In the year 1777, the States of Georgia and South Carolina met the Creeks and Cherokee Nations at Dewitt's Corner, for the avowed purpose of making a treaty of peace with them. Sir, if the greatest potentate of Europe had been a party, the preliminaries could not have been more formal or solemn. First, are produced what are denominated 'the Georgia full powers' delegated to her commissioners, to meet 'the Indian Congress' to be held at Dewitt's Corner- next appear 'the South Carolina full powers,' for the like purpose- and lastly, the Creek and Cherokee 'full powers.' These powers are opened and exchanged at this Congress, and a treaty is agreed upon by the plenipotentiaries, establishing peace, and the future boundaries between their respective territories.

In many of the treaties made by the United States with the Cherokees and Creeks, large sections of land were relinquished to us, which by our compact with the State of Georgia, we received for her use.

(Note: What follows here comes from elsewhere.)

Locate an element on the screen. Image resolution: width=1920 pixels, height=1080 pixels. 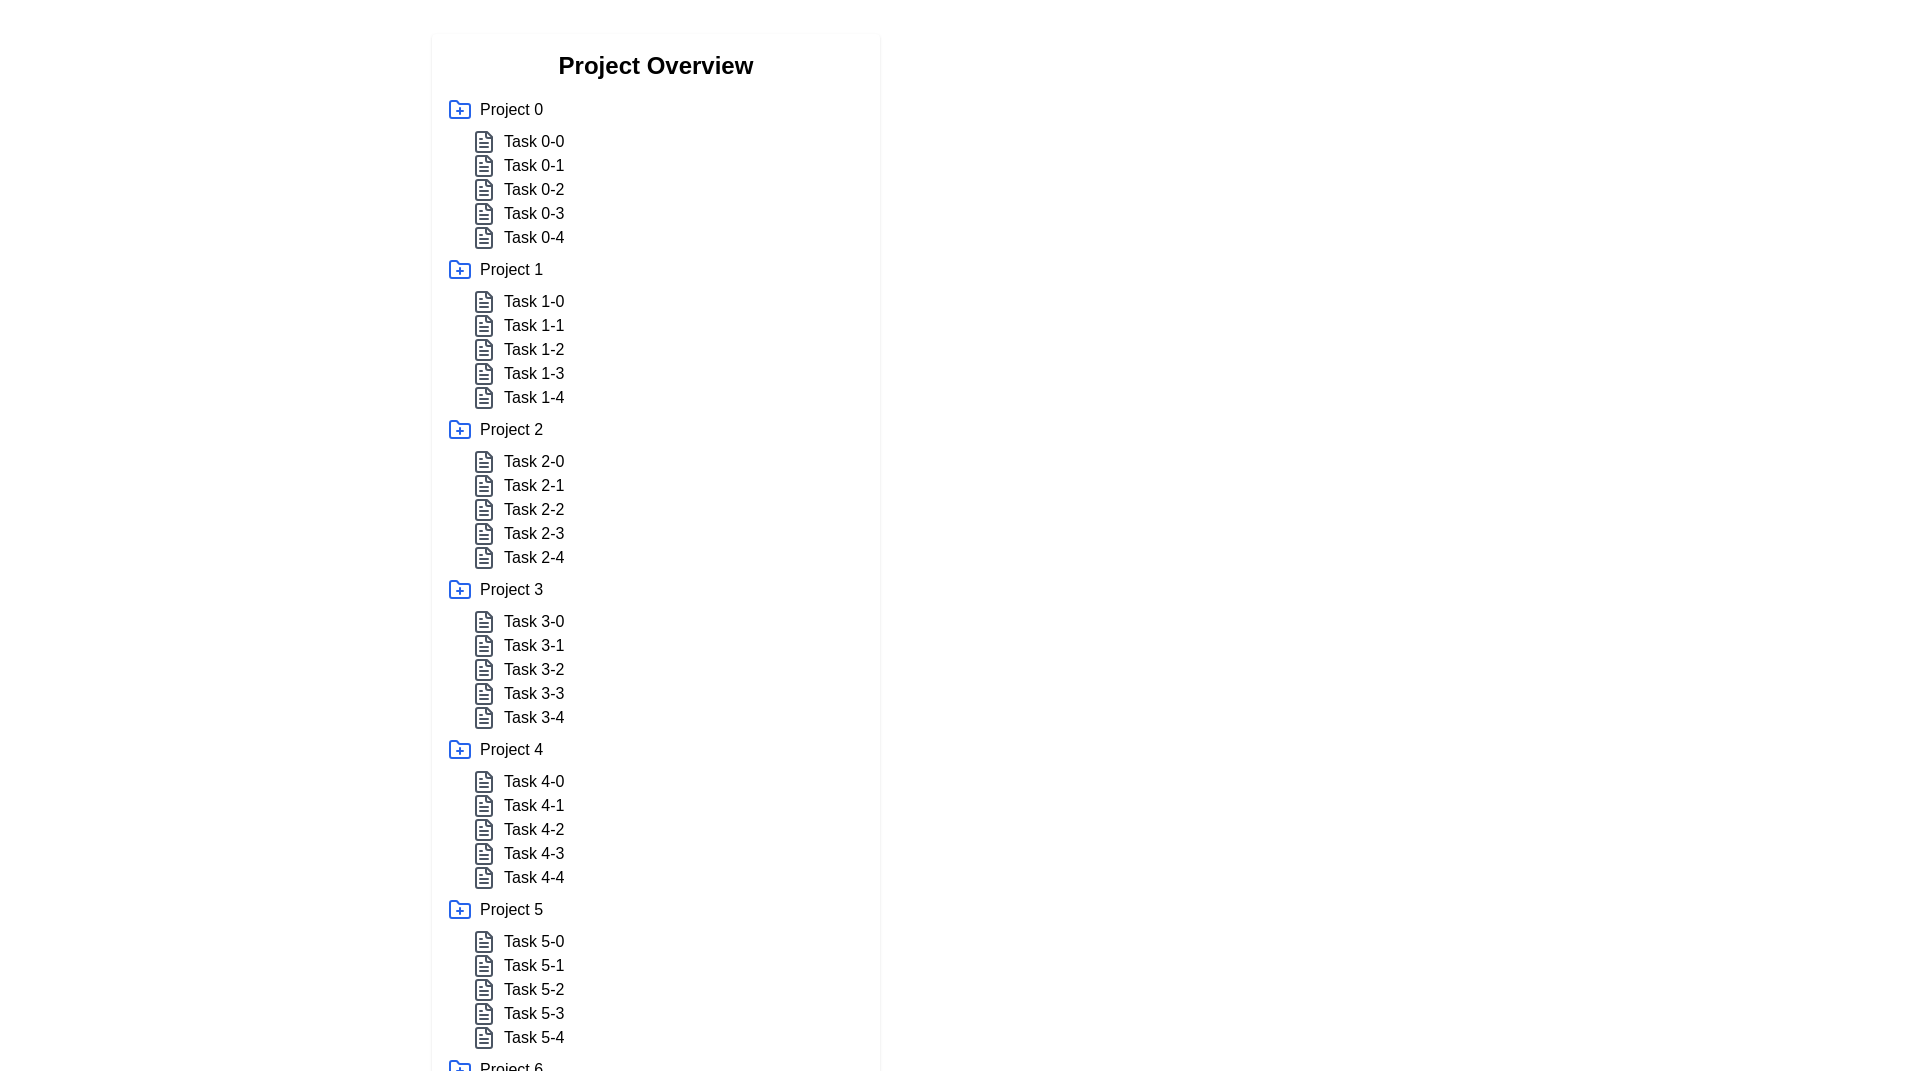
the gray document-style icon with a folded corner located to the left of the text 'Task 0-1' is located at coordinates (484, 164).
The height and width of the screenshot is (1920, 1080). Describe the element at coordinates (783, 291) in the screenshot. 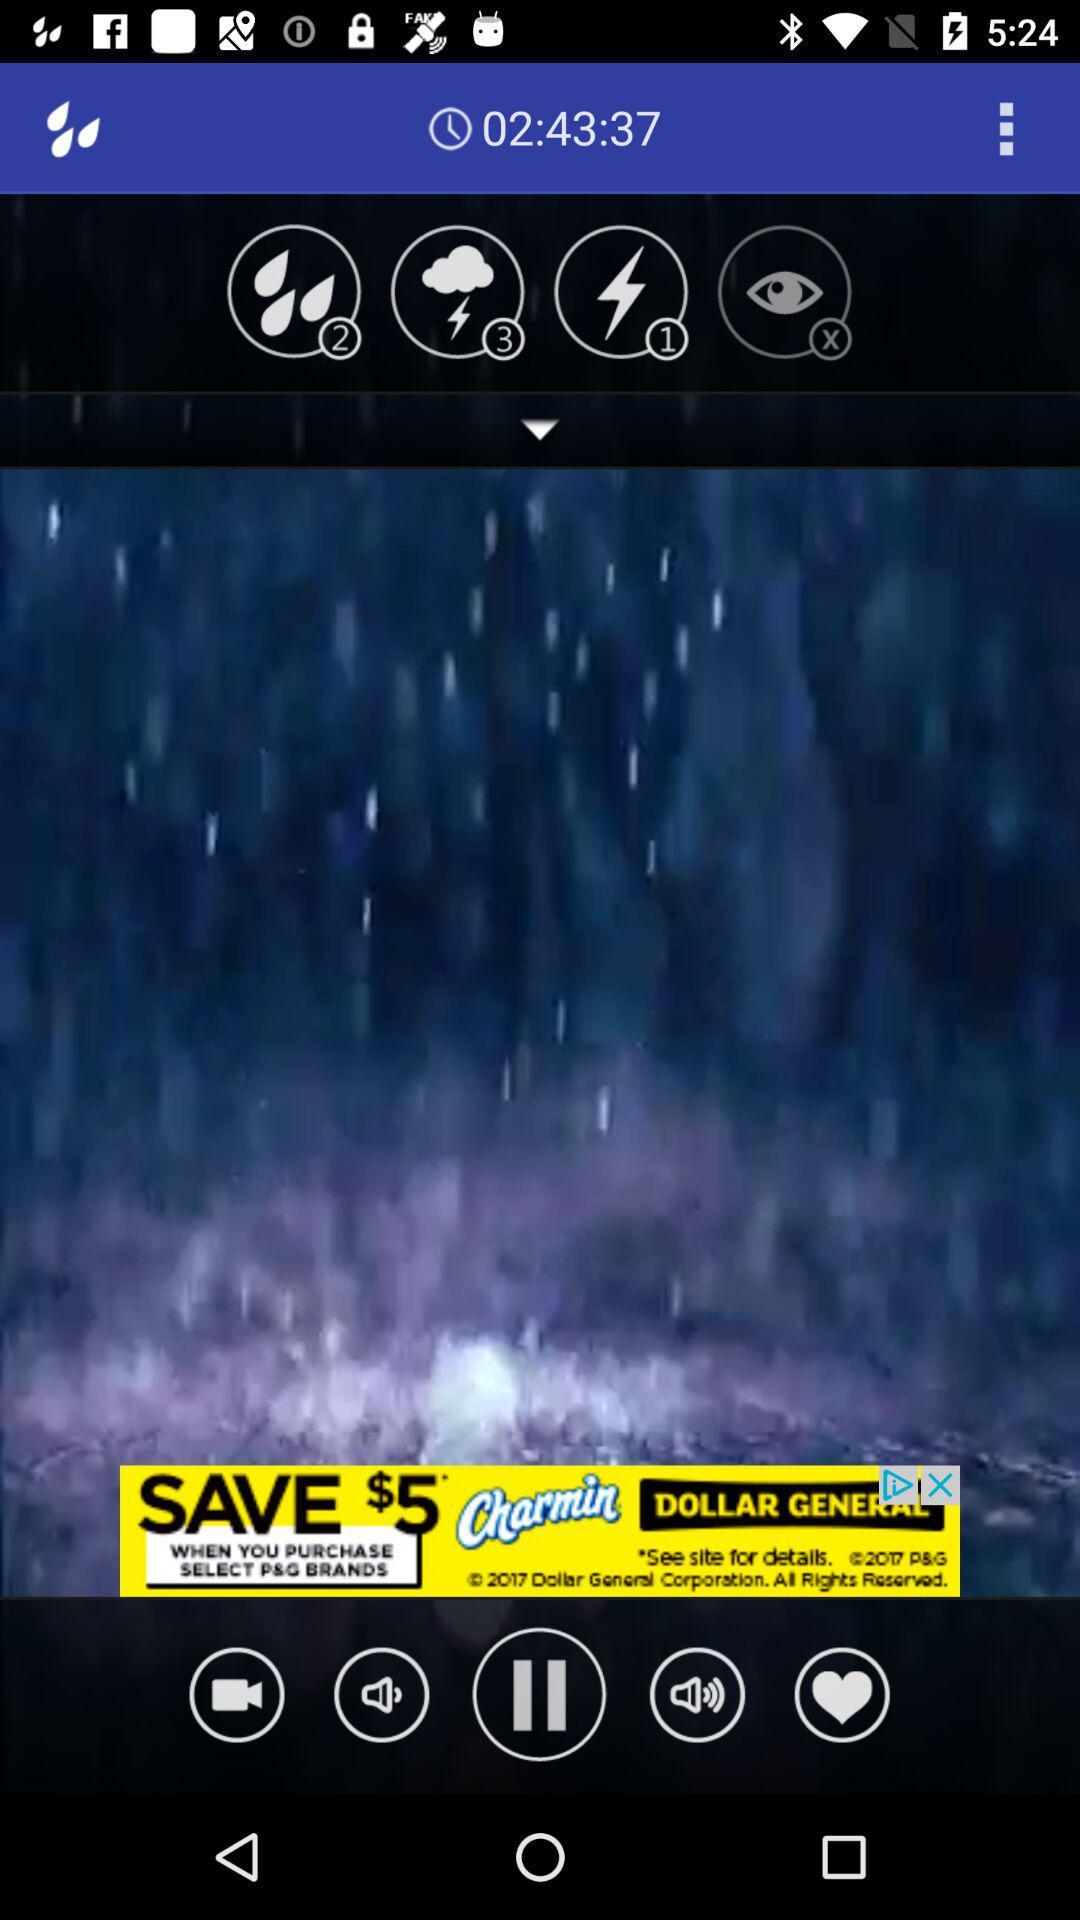

I see `the visibility icon` at that location.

She never questioned, at those times, our right to treat for those lands, nor the Indians right of granting them; but gladly availed herself of such rich accession to her domains, and proceeded very promptly to distribute them amongst her citizens. Now, it is a fundamental maxim in all codes of law which acknowledge the obligations of equity and good conscience, that if a party is silent when these old fashioned rules of upright dealing require him to speak, he shall forever thereafter hold his peace. The application of this sound and wholesome rule will instantly strike the moral apprehensions of every member of the Senate.